Task 1: Quote the part of the thread about relocating to Canada that opens with the words "I have lived" and closes with "oil and potash.".

Source text:
____

# Relocating to Canada



## smilingeyes (Jan 14, 2012)

We are seriously considering relocating to Canada preferably Toronto. hubbie has been working away for nearly two years and just home for weekend every couple of weeks. Have two children aged 7 & 5 and just dont see an end to this. The kids idolise their dad and we did not have children to only spend every couple of weekends together. Luckly my husband is in construction and there does seem to be jobs available. Just looking for advice on Toronoto re living standards, good area, situation re schools .. any help would be greatly appreciated.


----------



## Auld Yin (Mar 10, 2009)

smilingeyes said:


> We are seriously considering relocating to Canada preferably Toronto. hubbie has been working away for nearly two years and just home for weekend every couple of weeks. Have two children aged 7 & 5 and just dont see an end to this. The kids idolise their dad and we did not have children to only spend every couple of weekends together. Luckly my husband is in construction and there does seem to be jobs available. Just looking for advice on Toronoto re living standards, good area, situation re schools .. any help would be greatly appreciated.


Toronto is a major city with a population exceeding 5 millions within the GTA. It is said to be the most multi-cultura city in the world. It is Canada's major financial centre so it's an active place for business and consequently employment. Good schools abound along with all sorts of recreational facilities/activities. It covers a large area so for living you must decide what are your needs. I live in suburbia about 30-40 minute drive from the city centre. Good housing and amenities. There is a good deal of construction taking place which is good for your husband's job prospects.
Good Luck.


----------



## luvcanada (Nov 10, 2011)

smilingeyes said:


> We are seriously considering relocating to Canada preferably Toronto. hubbie has been working away for nearly two years and just home for weekend every couple of weeks. Have two children aged 7 & 5 and just dont see an end to this. The kids idolise their dad and we did not have children to only spend every couple of weekends together. Luckly my husband is in construction and there does seem to be jobs available. Just looking for advice on Toronoto re living standards, good area, situation re schools .. any help would be greatly appreciated.


I have lived in Toronto for the past 35 years. It is a great place to live but expensive. Depending on your finances, you may prefer to live in one of the outlying suburbs where housing is considerably cheaper. Throughout the GTA (Greater Toronto Area) there are good schools and neighbourhoods. The job market is pretty good in the GTA and I love Toronto but you may want to consider looking at moving to Alberta or Saskatchewan. The unemployment rate is lower there so there will be more opportunities for work. Both provinces are growing very well because of the natural resources in these provinces - oil and potash.


----------



## smilingeyes (Jan 14, 2012)

[ anyone go to the jobs expo in rds yesterday or today ? we had prepaid tickets but were told wewould have a 2 hour wait just to get in door and queue for stands etc . We did not wait as our kids were being minded for a while . Did anyone one go and what did you make of it . we are going down the agency route from here for employement in Canada .

____

Task 2: Print the rows below, starting with the line that contains "Choose option c Compiler" and ending with the line that contains "click(43, 148)", both included. Leave the pictures out.

Given data:
____

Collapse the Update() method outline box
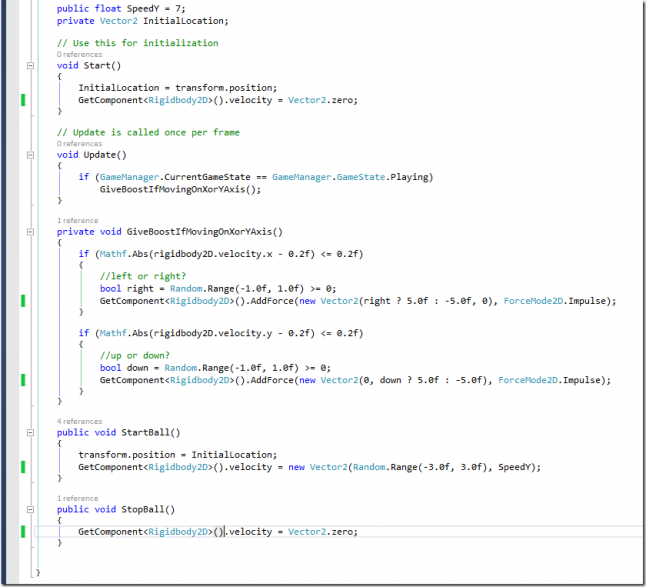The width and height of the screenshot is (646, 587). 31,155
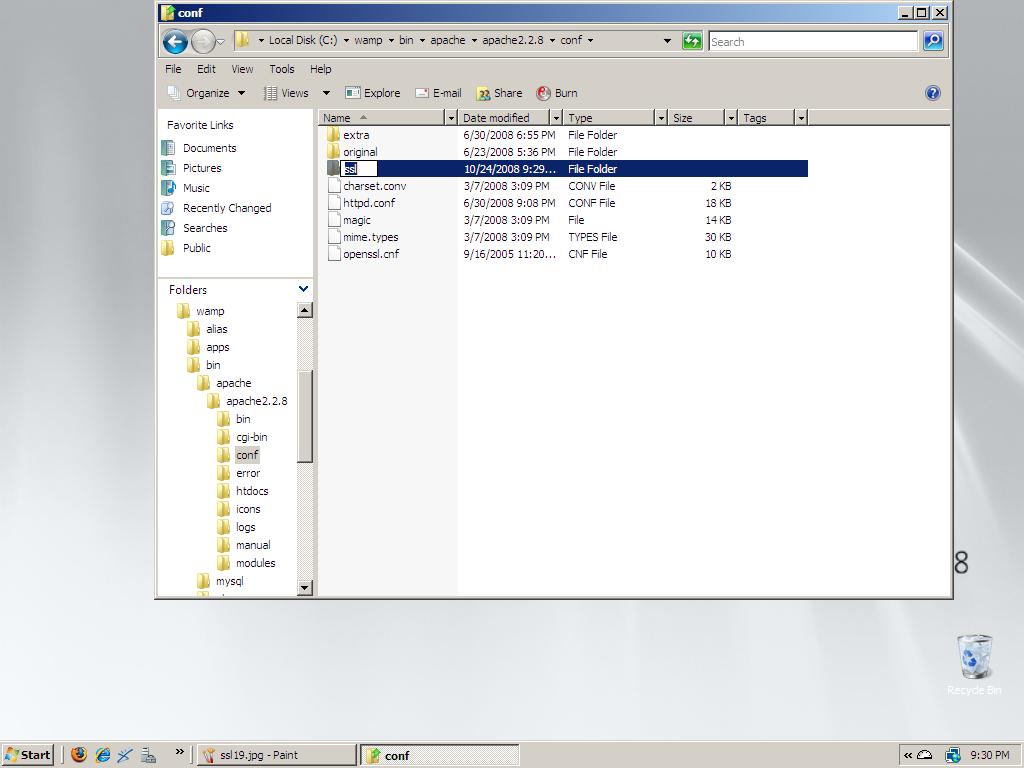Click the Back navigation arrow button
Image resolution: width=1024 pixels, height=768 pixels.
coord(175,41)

____

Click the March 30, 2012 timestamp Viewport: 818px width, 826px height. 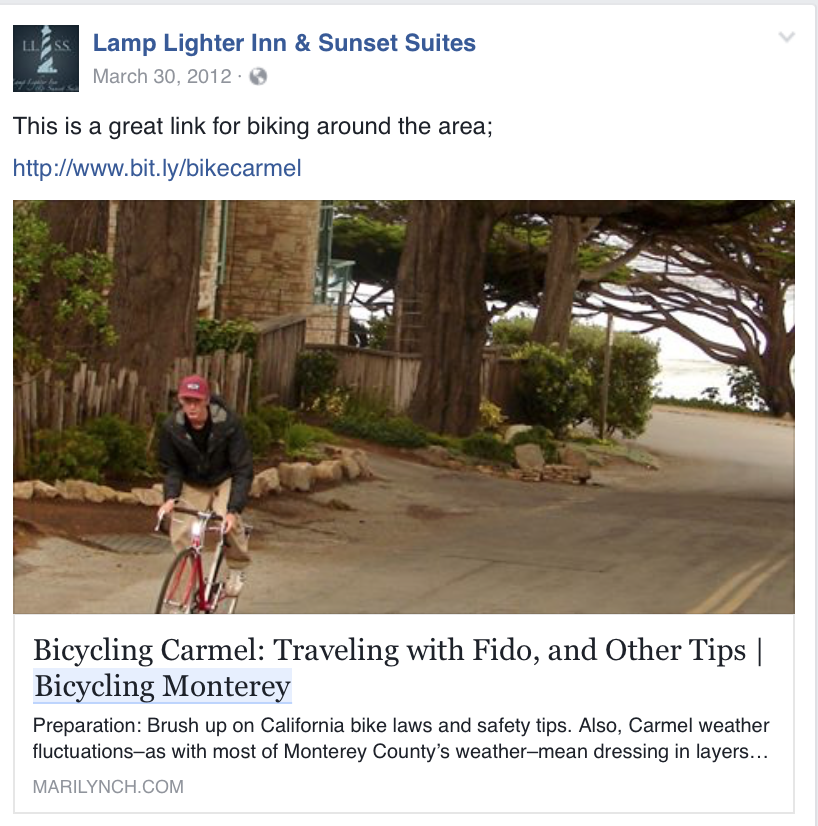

____

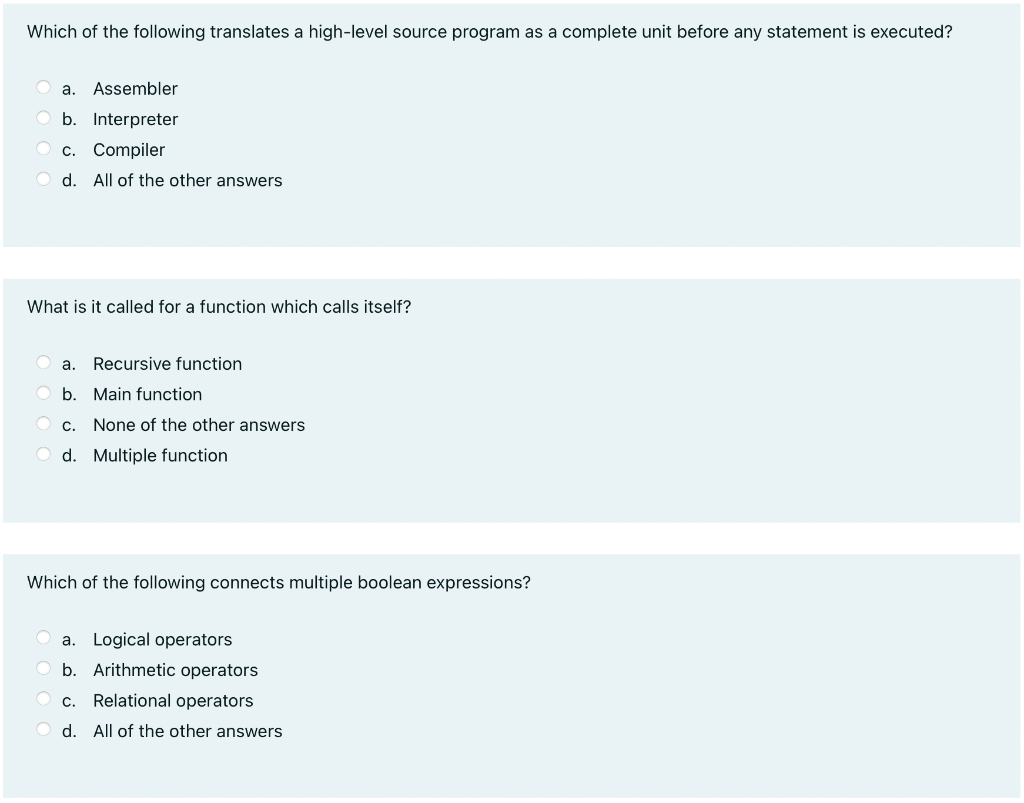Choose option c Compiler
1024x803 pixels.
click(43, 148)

____

Exercise result 1:
I have lived in Toronto for the past 35 years. It is a great place to live but expensive. Depending on your finances, you may prefer to live in one of the outlying suburbs where housing is considerably cheaper. Throughout the GTA (Greater Toronto Area) there are good schools and neighbourhoods. The job market is pretty good in the GTA and I love Toronto but you may want to consider looking at moving to Alberta or Saskatchewan. The unemployment rate is lower there so there will be more opportunities for work. Both provinces are growing very well because of the natural resources in these provinces - oil and potash.

Exercise result 2:
Choose option c Compiler
1024x803 pixels.
click(43, 148)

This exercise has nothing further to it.